The authors use a comprehensive benchmark to evaluate text-to-speech systems across six challenging scenarios, including emotions, paralinguistics, foreign words, syntactic complexity, complex pronunciation, and questions. The benchmark automates test-case generation and evaluation using a large audio language model as a judge, enabling scalable and reproducible assessment. Results show that the model-as-a-judge approach achieves high correlation with human preferences and reveals fine-grained performance differences among state-of-the-art TTS systems.

The authors evaluate the impact of text normalization (TN) techniques on TTS performance in the Complex Pronunciation category, using GPT-4o-mini-tts as the baseline. Results show that using an LLM-based TN method (GPT-4.1-mini) significantly improves the win-rate to 76.74%, outperforming both no normalization (51.69%) and a standard TN method (WeText TN, 50.06%).

The authors use a model-as-a-judge approach with Gemini 2.5 Pro to evaluate TTS systems across six challenging categories, including emotions, paralinguistics, and complex pronunciation. Results show that GPT-4o-Audio (Ballad voice) achieves the highest overall win-rate, with particularly strong performance in expressive categories, while open-source models generally underperform, especially in complex pronunciation.

The authors use a Large-Audio-Language Model (LALM) as a judge to evaluate TTS systems, with Gemini 2.5 Pro achieving the highest score of 68.60 on the Test-mini benchmark.
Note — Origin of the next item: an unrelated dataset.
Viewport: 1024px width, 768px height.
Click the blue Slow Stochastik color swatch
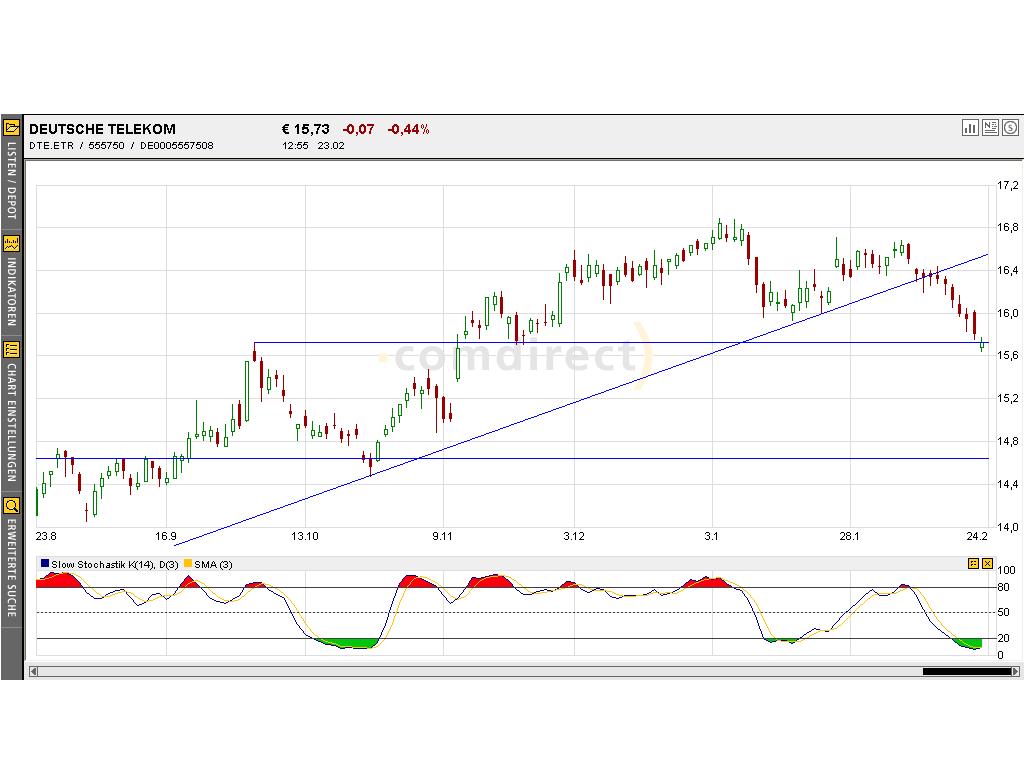(x=45, y=564)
This indicates that Gemini 2.5 Pro outperforms other LALMs in assessing speech synthesis quality, demonstrating its effectiveness as an automated evaluation tool.

The authors use a model-as-a-judge approach with Large Audio Language Models to evaluate Text-to-Speech systems across six challenging scenarios. Results show that the model judges achieve high correlation with human preferences, with Spearman coefficients above 90% for most judges, and a strong inter-judge agreement of Kendall's W = 0.97, validating the robustness of the evaluation framework.